Decoding Algorithms for Two-dimensional Constacyclic Codes over $\mathbb{F}_q$

TL;DR

This paper develops spectral domain analysis and decoding algorithms for two-dimensional constacyclic codes over finite fields, enabling efficient error detection and correction with flexible code parameters.

Contribution

It introduces a spectral domain characterization of 2-D constacyclic codes and proposes novel decoding algorithms leveraging time-frequency domain duality and sparsity.

Findings

Effective error detection algorithm demonstrated.

Decoding algorithms successfully extract error values.

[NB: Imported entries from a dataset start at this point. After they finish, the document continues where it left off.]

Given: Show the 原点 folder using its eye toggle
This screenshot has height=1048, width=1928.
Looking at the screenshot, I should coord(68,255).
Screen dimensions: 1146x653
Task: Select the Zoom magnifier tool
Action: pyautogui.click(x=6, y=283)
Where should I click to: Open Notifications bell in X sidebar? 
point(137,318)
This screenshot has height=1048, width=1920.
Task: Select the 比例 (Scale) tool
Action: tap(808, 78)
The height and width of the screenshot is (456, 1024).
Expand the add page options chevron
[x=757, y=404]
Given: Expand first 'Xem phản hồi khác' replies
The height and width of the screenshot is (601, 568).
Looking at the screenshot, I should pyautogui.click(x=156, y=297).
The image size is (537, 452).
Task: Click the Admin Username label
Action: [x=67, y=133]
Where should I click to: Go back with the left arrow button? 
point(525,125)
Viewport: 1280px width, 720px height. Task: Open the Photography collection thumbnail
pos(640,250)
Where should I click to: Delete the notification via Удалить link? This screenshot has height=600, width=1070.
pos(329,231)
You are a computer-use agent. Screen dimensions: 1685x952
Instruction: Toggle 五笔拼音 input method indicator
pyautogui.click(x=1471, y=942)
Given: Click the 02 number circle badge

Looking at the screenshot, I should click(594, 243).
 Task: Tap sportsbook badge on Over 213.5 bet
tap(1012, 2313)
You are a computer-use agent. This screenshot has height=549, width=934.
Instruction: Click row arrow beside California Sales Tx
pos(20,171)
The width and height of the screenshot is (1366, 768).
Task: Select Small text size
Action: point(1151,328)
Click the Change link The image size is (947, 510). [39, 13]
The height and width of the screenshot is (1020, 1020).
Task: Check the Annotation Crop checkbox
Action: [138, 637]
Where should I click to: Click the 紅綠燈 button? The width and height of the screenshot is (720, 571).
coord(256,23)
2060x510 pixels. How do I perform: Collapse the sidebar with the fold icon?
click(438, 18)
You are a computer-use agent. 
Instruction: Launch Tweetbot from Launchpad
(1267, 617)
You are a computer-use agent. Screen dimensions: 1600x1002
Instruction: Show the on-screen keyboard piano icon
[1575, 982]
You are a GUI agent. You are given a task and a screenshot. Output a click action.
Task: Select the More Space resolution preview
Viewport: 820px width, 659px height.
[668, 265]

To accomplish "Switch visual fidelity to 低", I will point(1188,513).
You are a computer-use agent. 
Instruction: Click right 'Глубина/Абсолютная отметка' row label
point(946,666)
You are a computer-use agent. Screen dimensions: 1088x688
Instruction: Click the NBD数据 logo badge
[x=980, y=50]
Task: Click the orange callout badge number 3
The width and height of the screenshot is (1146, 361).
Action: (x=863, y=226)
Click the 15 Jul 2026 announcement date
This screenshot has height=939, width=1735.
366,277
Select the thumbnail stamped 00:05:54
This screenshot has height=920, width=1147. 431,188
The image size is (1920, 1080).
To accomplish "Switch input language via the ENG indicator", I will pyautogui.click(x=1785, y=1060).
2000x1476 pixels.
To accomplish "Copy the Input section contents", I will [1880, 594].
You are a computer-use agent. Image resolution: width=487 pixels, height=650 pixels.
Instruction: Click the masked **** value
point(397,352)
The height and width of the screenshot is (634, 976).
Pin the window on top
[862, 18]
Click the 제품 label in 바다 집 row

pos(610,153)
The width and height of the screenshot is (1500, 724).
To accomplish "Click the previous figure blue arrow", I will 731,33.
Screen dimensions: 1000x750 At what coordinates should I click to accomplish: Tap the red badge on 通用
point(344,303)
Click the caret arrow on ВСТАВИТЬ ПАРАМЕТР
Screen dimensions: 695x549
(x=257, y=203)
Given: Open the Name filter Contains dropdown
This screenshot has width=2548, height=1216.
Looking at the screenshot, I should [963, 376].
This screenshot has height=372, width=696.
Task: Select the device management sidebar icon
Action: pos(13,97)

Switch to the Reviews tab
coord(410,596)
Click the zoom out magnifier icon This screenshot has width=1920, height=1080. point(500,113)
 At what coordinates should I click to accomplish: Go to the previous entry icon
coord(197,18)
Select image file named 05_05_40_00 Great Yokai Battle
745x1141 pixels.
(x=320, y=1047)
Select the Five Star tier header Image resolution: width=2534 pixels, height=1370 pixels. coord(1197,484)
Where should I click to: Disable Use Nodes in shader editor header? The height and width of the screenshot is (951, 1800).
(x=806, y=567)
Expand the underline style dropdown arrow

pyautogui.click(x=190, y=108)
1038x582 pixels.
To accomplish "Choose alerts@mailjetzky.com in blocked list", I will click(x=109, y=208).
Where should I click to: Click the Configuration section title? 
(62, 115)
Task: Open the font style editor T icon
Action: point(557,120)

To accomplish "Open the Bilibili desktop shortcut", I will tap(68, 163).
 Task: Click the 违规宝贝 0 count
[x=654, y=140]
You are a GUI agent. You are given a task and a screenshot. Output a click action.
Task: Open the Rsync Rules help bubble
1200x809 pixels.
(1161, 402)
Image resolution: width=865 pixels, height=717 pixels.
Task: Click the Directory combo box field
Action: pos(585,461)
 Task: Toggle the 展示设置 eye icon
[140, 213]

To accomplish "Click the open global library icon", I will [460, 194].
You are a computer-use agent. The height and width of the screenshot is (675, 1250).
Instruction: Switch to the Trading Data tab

Flexible code construction applicable to various code areas.

Abstract

We derive the spectral domain properties of two-dimensional (2-D) $(\lambda_1, \lambda_2)$-constacyclic codes over $\mathbb{F}_q$ using the 2-D finite field Fourier transform (FFFT). Based on the spectral nulls of 2-D $(\lambda_1, \lambda_2)$-constacyclic codes, we characterize the structure of 2-D constacyclic coded arrays. The proposed 2-D construction has flexible code rates and works for any code areas, be it odd or even area. We present an algorithm to detect the location of 2-D errors. Further, we also propose decoding algorithms for extracting the error values using both time and frequency domain properties by exploiting the sparsity that arises due to duality in the time and frequency domains. Through several illustrative examples, we demonstrate the working of the proposed decoding algorithms.